### What to do:
Starting at the line that contains "Click the address list vertical scrollbar", repeat each line exactly through the last line of the listing, and repeat nothing else.

### Data to process:
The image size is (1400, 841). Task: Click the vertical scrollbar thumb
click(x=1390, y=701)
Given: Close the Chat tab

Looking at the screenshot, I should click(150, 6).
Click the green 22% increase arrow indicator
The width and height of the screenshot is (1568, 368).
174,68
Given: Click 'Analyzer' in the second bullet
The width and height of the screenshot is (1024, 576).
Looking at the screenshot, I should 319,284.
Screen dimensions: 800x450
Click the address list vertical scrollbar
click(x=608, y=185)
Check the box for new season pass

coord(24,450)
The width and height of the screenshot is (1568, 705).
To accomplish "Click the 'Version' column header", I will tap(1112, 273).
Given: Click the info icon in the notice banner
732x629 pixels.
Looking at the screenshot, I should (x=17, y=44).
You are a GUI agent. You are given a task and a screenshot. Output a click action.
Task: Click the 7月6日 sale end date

### Output:
Click the address list vertical scrollbar
click(x=608, y=185)
Check the box for new season pass

coord(24,450)
The width and height of the screenshot is (1568, 705).
To accomplish "Click the 'Version' column header", I will tap(1112, 273).
Given: Click the info icon in the notice banner
732x629 pixels.
Looking at the screenshot, I should (x=17, y=44).
You are a GUI agent. You are given a task and a screenshot. Output a click action.
Task: Click the 7月6日 sale end date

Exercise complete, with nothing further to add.